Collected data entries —
-- Opening Marker --

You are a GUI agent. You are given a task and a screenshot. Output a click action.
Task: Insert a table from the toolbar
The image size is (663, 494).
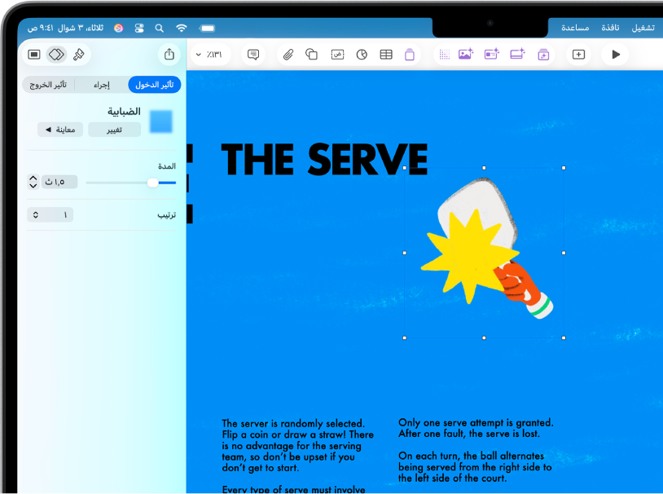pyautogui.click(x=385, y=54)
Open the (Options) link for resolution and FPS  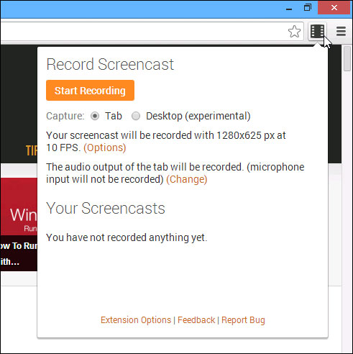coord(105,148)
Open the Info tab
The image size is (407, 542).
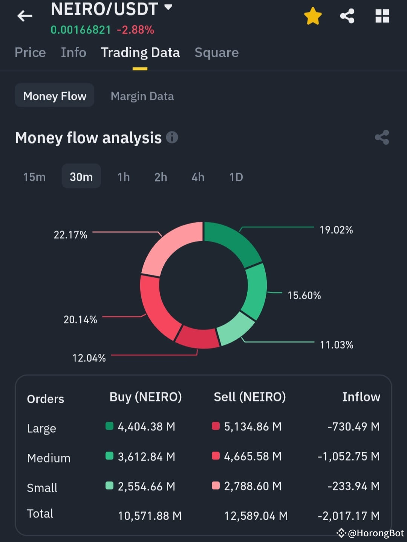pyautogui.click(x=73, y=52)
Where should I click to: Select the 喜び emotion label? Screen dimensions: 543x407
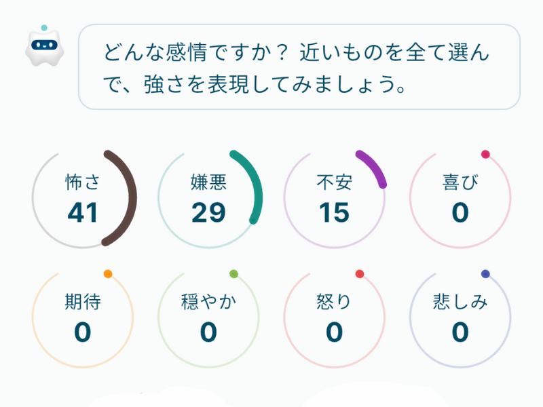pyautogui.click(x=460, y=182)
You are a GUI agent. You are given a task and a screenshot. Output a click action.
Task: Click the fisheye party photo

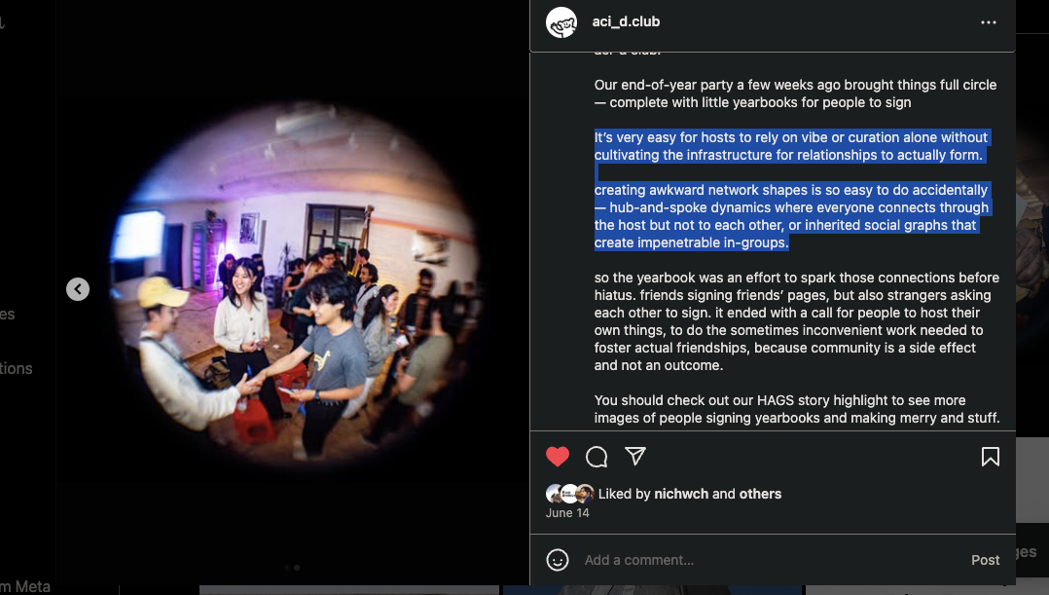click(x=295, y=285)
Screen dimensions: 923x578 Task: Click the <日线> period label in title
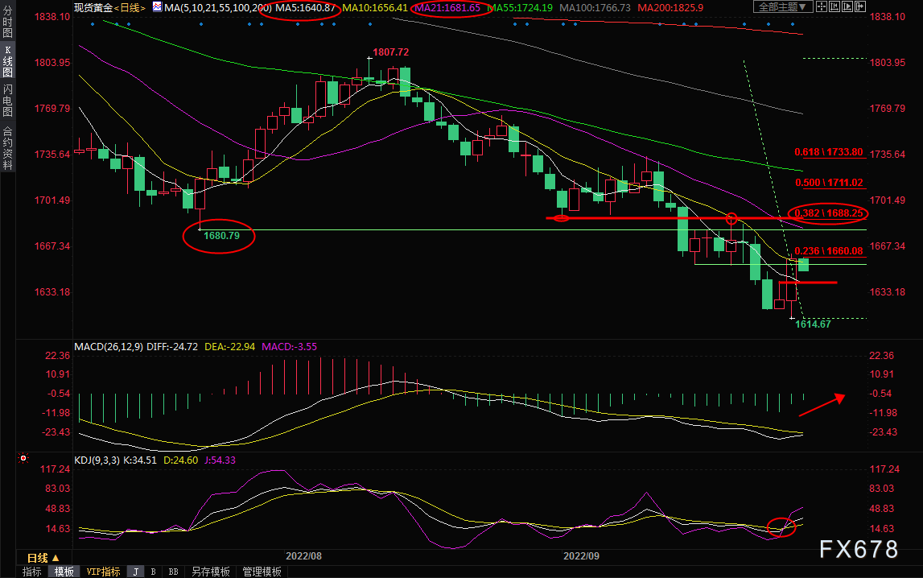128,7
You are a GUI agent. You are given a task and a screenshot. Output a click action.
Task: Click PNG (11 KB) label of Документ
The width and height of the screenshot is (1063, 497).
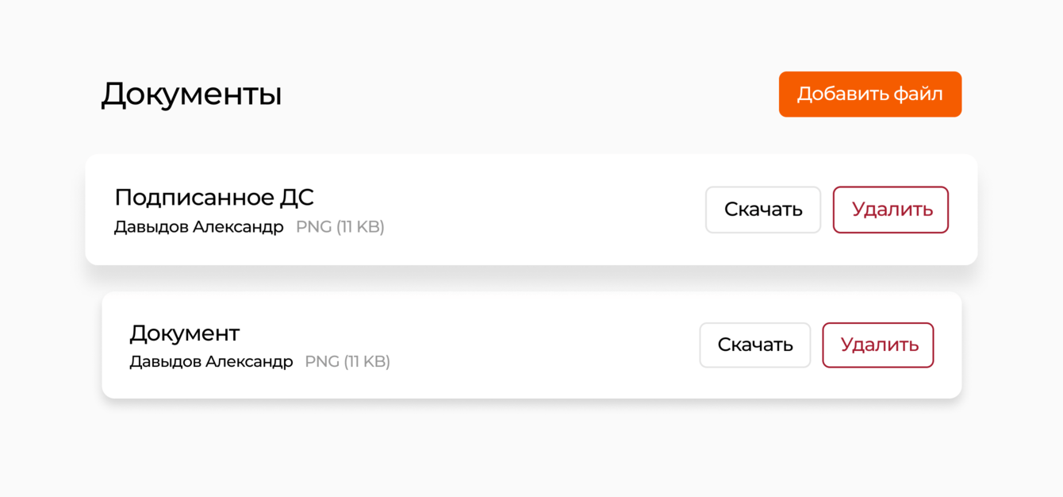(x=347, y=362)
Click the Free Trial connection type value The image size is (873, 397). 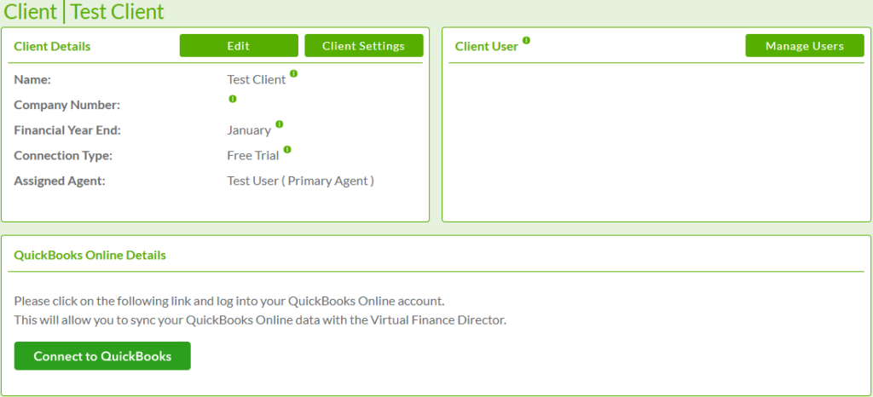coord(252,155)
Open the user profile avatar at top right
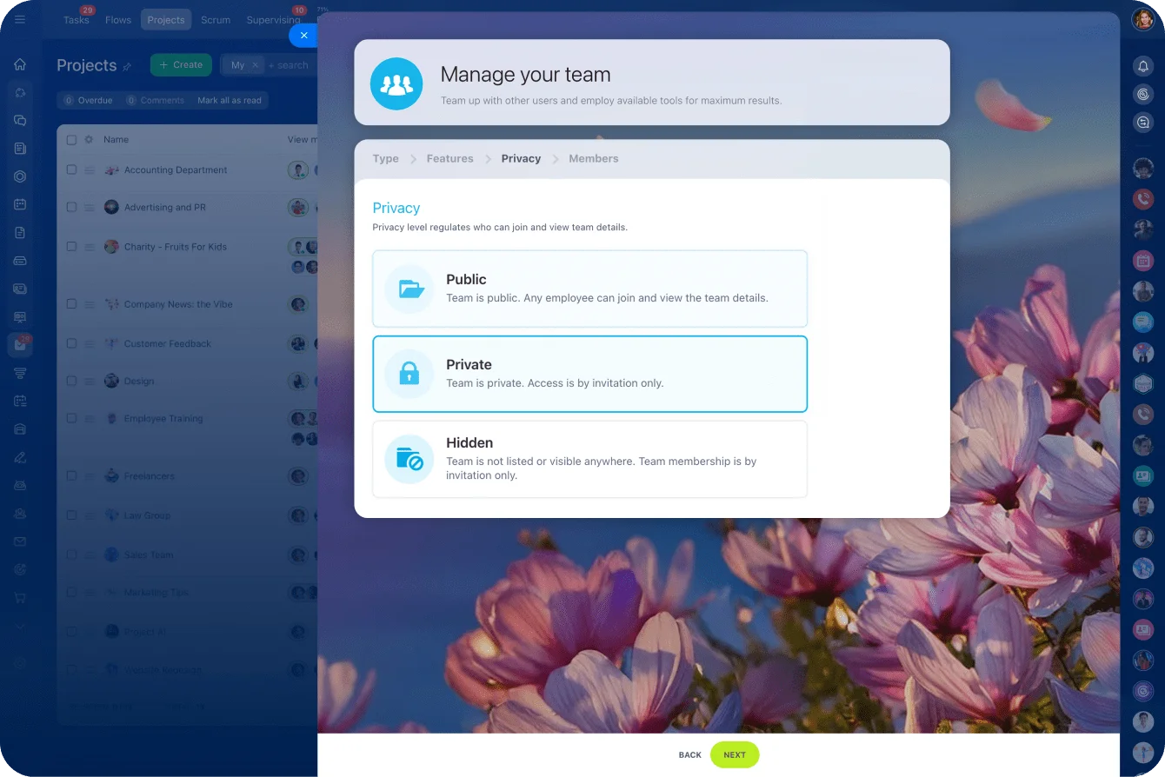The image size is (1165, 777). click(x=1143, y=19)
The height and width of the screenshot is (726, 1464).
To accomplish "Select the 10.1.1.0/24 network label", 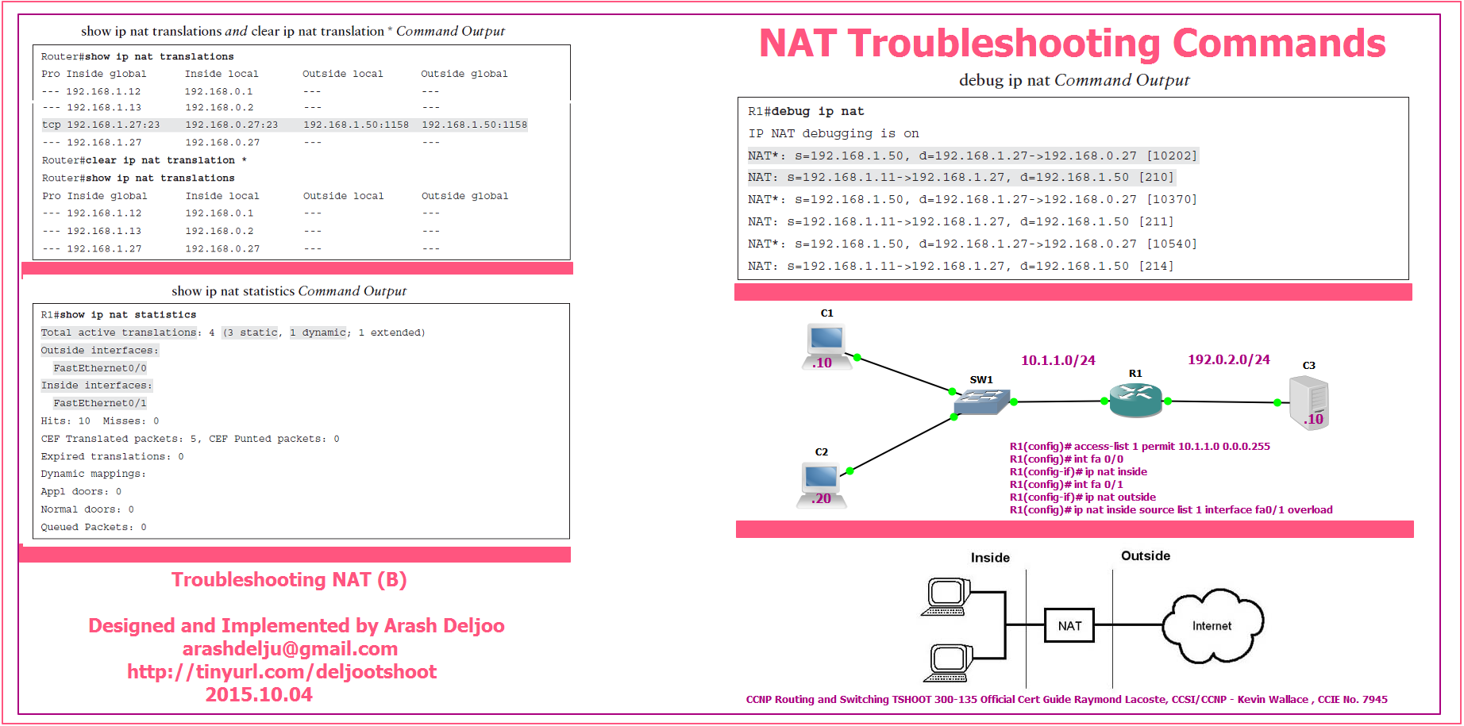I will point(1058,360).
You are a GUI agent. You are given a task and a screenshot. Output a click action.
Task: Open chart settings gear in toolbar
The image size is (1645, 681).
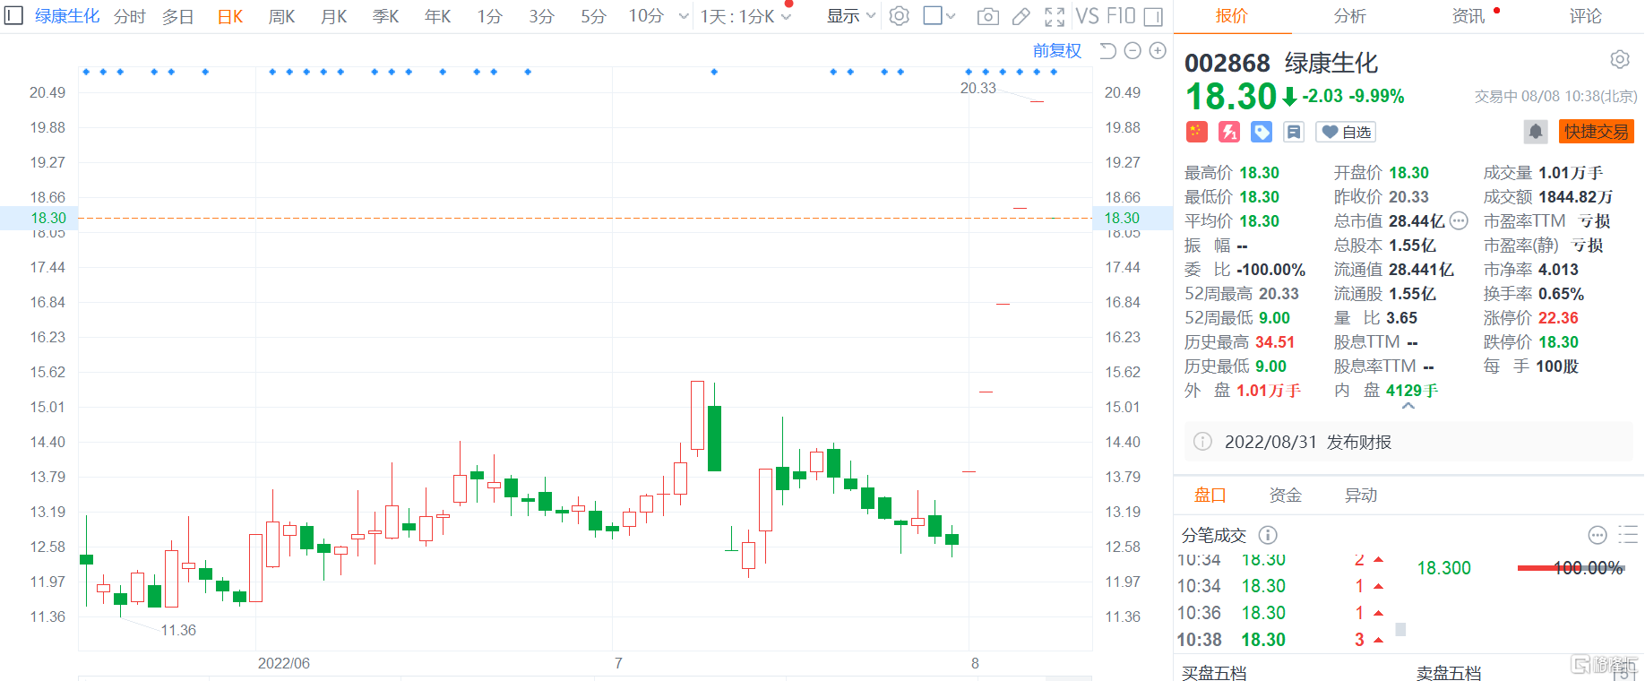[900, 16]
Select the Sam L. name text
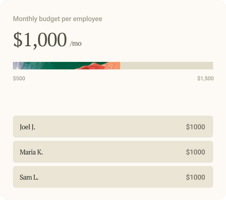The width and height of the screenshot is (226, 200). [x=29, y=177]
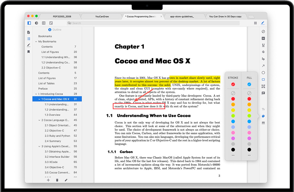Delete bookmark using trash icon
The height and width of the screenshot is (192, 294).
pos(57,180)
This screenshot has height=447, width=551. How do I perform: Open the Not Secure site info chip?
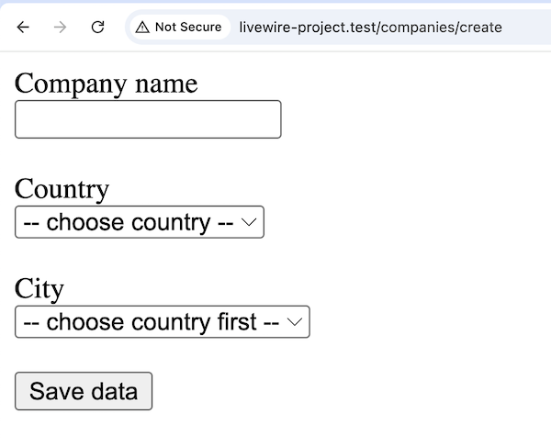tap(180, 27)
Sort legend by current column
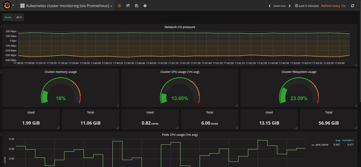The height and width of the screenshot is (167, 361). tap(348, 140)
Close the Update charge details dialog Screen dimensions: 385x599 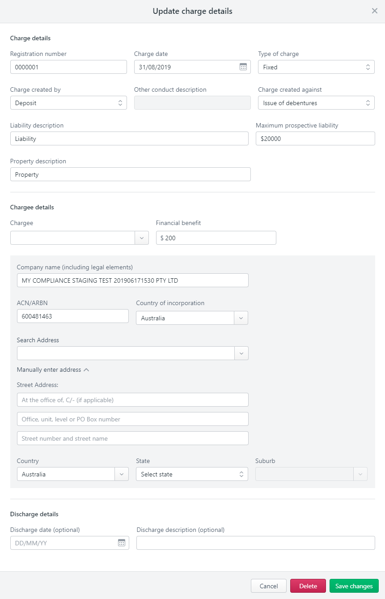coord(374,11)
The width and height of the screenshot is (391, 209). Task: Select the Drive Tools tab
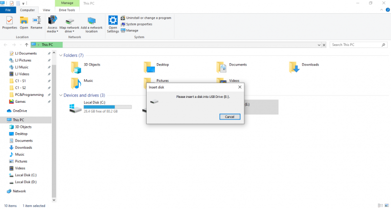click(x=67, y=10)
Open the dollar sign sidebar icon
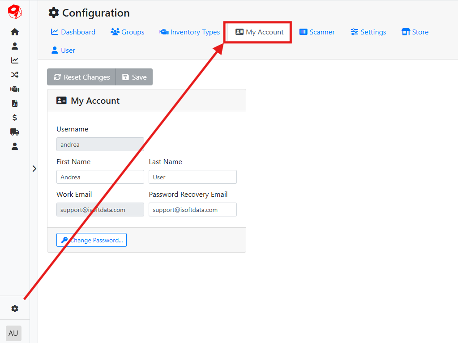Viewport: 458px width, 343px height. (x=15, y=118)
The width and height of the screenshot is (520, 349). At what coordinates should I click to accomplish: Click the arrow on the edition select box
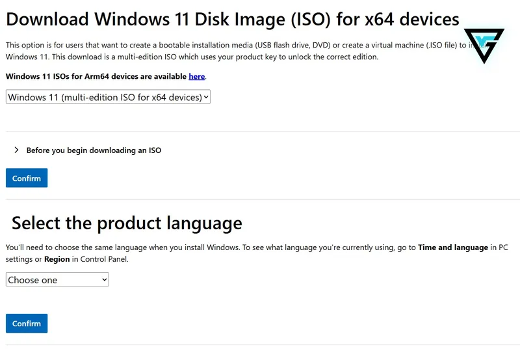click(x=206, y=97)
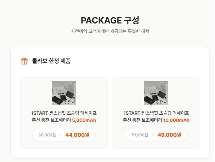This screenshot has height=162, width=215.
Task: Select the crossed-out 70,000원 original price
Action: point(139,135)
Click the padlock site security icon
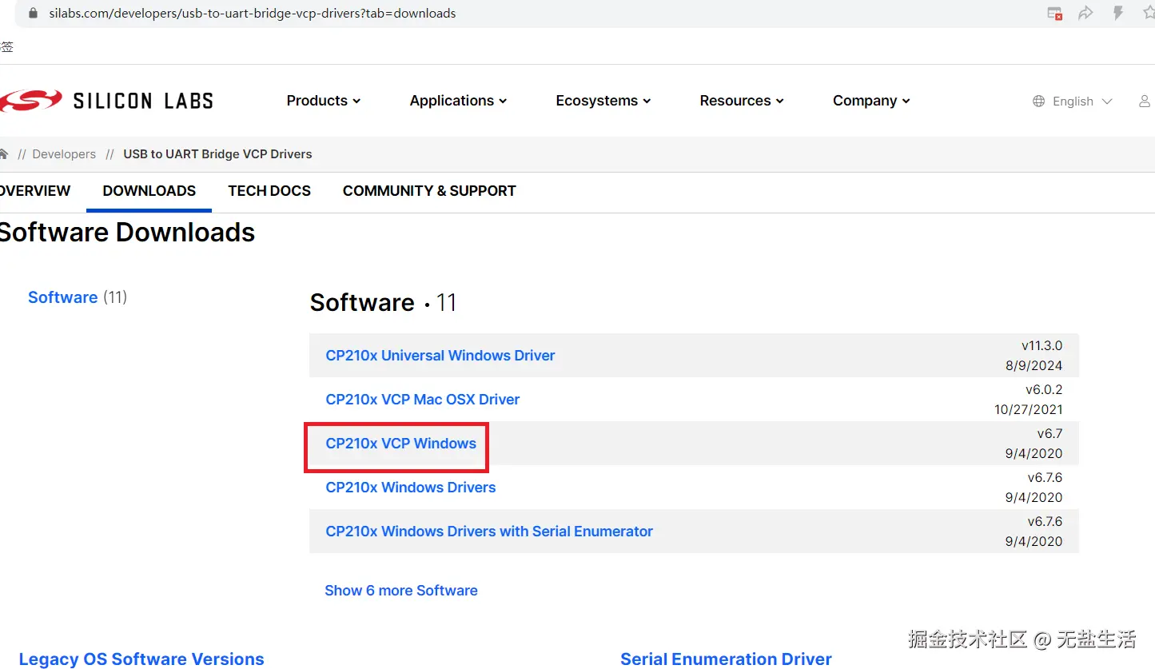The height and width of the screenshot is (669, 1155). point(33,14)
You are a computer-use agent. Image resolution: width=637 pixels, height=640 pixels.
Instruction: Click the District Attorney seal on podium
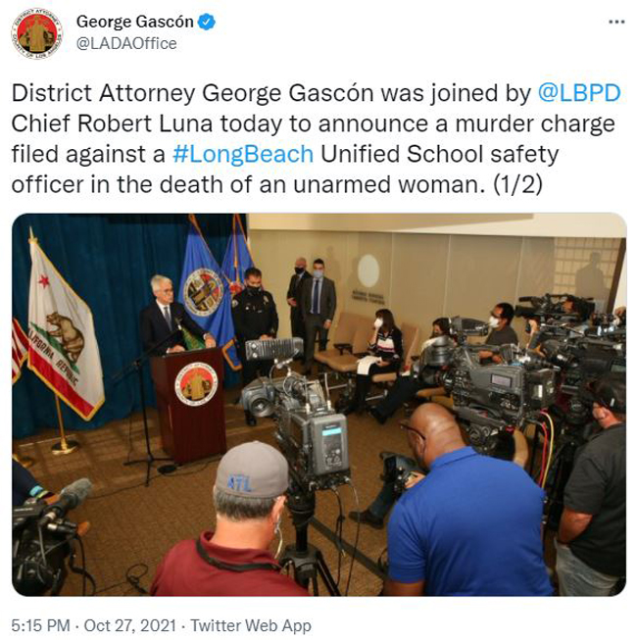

-- Closing Marker --

What needs to be done —
For this exercise, transcribe exactly the part of the records above that opens with the line containing "Open the dollar sign sidebar icon" and closes with the one containing "You are a computer-use". Pictures are not part of the copy.

Solved problem —
Open the dollar sign sidebar icon
Viewport: 458px width, 343px height. (x=15, y=118)
The width and height of the screenshot is (520, 349). At what coordinates should I click to accomplish: Click the arrow on the edition select box
click(x=206, y=97)
This screenshot has height=162, width=215.
Task: Select the crossed-out 70,000원 original price
Action: point(139,135)
Click the padlock site security icon
The height and width of the screenshot is (669, 1155). point(33,14)
You are a computer-use agent. Image resolution: width=637 pixels, height=640 pixels.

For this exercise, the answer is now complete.